From the line containing "Where should I click to: Click the Shipping" through the last line of the data, return those lines exactly as written and nothing more.

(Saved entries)
:::
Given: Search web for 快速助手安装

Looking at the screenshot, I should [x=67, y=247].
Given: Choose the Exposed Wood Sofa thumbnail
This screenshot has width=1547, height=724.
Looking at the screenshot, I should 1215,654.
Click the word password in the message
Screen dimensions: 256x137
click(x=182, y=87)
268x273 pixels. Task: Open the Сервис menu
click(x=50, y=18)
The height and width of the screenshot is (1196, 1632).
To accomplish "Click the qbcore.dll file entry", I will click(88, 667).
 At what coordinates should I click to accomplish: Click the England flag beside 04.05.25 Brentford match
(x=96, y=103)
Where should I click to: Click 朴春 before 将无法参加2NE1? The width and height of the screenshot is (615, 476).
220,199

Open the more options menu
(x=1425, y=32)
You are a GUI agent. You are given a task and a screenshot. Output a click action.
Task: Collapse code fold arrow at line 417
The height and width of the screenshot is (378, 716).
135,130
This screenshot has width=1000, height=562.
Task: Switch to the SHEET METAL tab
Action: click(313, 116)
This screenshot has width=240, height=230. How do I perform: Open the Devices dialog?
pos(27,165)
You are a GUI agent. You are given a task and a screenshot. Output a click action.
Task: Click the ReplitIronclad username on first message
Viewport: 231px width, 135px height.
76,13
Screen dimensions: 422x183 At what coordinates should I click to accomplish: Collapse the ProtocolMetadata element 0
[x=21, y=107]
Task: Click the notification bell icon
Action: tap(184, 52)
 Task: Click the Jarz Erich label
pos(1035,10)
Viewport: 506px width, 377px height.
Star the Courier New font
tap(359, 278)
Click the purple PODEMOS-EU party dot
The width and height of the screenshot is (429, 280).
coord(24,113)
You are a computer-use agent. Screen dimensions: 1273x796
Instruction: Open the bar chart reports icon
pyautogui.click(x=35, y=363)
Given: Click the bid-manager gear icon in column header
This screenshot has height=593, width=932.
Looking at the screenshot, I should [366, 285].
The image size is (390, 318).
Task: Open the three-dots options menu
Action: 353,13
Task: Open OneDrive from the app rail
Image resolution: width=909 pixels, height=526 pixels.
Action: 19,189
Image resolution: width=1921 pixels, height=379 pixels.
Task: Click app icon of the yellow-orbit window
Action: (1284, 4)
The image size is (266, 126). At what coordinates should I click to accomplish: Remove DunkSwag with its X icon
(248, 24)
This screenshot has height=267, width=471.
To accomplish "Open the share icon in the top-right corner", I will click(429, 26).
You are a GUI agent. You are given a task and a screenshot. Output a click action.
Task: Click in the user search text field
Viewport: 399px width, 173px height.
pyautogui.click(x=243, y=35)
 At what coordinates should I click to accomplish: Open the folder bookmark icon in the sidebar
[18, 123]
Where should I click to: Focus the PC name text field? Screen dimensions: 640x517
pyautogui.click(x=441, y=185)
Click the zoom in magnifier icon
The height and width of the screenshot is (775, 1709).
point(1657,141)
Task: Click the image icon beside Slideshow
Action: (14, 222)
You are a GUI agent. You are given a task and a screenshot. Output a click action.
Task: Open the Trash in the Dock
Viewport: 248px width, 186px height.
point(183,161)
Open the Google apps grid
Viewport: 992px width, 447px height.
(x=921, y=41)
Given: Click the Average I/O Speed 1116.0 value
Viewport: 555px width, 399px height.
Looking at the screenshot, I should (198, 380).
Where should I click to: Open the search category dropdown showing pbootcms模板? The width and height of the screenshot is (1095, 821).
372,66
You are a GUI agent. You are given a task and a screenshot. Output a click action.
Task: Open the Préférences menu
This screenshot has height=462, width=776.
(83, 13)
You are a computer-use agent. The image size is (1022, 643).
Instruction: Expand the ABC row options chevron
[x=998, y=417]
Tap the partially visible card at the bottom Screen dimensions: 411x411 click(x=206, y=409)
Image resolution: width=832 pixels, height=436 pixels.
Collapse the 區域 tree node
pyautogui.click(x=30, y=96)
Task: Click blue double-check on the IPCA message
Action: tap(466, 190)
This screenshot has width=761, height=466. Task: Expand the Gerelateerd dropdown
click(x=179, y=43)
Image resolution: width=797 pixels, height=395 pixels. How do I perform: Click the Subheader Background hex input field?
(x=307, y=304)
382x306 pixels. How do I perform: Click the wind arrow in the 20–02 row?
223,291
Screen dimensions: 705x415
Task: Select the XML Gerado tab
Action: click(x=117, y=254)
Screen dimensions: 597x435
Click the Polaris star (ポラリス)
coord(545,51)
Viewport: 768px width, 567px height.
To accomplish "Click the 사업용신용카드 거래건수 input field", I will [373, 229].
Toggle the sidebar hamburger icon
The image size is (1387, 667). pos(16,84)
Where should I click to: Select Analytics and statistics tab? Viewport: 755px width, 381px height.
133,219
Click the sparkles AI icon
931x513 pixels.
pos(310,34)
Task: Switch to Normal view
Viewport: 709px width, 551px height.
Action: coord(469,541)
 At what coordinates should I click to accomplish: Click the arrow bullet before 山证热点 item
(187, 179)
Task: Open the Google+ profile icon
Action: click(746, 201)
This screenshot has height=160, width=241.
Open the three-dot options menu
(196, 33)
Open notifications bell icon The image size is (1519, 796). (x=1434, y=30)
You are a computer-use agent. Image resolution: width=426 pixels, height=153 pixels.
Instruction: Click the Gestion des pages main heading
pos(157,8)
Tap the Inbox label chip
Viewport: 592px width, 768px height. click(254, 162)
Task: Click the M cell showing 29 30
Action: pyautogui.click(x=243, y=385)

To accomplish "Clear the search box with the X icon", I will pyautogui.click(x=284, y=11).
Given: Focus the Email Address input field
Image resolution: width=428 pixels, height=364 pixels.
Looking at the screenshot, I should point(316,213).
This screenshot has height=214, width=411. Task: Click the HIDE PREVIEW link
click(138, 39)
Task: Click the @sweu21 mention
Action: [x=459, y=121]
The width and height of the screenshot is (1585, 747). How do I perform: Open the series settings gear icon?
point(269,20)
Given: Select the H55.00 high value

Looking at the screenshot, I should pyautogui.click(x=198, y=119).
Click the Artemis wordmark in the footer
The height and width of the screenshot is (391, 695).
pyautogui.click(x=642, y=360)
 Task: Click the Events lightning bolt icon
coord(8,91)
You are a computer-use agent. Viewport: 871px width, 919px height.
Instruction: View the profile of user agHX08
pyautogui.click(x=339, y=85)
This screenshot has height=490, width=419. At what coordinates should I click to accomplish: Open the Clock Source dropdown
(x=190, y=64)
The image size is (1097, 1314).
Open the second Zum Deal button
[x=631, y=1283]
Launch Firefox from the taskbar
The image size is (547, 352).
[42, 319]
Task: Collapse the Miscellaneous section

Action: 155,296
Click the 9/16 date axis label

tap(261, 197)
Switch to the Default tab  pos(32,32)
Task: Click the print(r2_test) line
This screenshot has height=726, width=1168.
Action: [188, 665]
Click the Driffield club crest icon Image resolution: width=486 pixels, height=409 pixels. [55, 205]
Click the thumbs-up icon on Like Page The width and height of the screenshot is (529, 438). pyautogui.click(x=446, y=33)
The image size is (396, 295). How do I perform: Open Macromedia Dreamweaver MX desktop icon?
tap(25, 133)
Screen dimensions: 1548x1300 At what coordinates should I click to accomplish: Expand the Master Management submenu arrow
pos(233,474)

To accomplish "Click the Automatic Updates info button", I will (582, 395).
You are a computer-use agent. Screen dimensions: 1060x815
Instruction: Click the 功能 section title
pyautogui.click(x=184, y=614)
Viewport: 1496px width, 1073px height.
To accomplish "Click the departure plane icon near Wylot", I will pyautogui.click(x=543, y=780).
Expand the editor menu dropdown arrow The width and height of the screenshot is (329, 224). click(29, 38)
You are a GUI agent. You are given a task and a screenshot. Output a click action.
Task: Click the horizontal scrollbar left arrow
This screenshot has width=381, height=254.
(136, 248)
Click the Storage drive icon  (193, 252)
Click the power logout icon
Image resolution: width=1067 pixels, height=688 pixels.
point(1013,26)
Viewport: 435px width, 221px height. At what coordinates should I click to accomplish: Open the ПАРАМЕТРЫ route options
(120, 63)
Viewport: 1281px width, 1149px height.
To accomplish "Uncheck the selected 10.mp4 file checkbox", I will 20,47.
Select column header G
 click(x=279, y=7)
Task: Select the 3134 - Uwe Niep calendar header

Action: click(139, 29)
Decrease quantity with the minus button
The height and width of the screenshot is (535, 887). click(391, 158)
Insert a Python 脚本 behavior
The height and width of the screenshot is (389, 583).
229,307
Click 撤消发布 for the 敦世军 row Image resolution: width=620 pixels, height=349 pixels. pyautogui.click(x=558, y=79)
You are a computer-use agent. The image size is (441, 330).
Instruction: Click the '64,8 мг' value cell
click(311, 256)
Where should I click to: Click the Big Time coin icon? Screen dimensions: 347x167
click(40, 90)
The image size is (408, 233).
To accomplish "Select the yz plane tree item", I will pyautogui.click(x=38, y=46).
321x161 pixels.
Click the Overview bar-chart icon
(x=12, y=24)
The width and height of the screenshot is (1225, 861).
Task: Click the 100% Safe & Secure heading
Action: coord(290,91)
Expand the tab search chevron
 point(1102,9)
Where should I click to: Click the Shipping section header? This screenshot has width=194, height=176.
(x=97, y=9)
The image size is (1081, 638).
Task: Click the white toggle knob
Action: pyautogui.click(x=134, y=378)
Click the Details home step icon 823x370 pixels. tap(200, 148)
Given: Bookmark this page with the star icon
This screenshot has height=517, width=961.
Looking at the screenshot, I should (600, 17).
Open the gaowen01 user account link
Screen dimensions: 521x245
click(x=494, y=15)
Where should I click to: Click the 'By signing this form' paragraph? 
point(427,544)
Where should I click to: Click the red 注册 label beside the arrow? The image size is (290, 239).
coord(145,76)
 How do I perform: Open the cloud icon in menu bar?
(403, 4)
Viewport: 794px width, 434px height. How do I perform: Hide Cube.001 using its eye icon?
:::
## Exercise output
Where should I click to: Click the Shipping section header? This screenshot has width=194, height=176.
(x=97, y=9)
The image size is (1081, 638).
Task: Click the white toggle knob
Action: pyautogui.click(x=134, y=378)
Click the Details home step icon 823x370 pixels. tap(200, 148)
Given: Bookmark this page with the star icon
This screenshot has height=517, width=961.
Looking at the screenshot, I should (600, 17).
Open the gaowen01 user account link
Screen dimensions: 521x245
click(x=494, y=15)
Where should I click to: Click the 'By signing this form' paragraph? 
point(427,544)
Where should I click to: Click the red 注册 label beside the arrow? The image size is (290, 239).
coord(145,76)
 How do I perform: Open the cloud icon in menu bar?
(403, 4)
Viewport: 794px width, 434px height. How do I perform: Hide Cube.001 using its eye icon?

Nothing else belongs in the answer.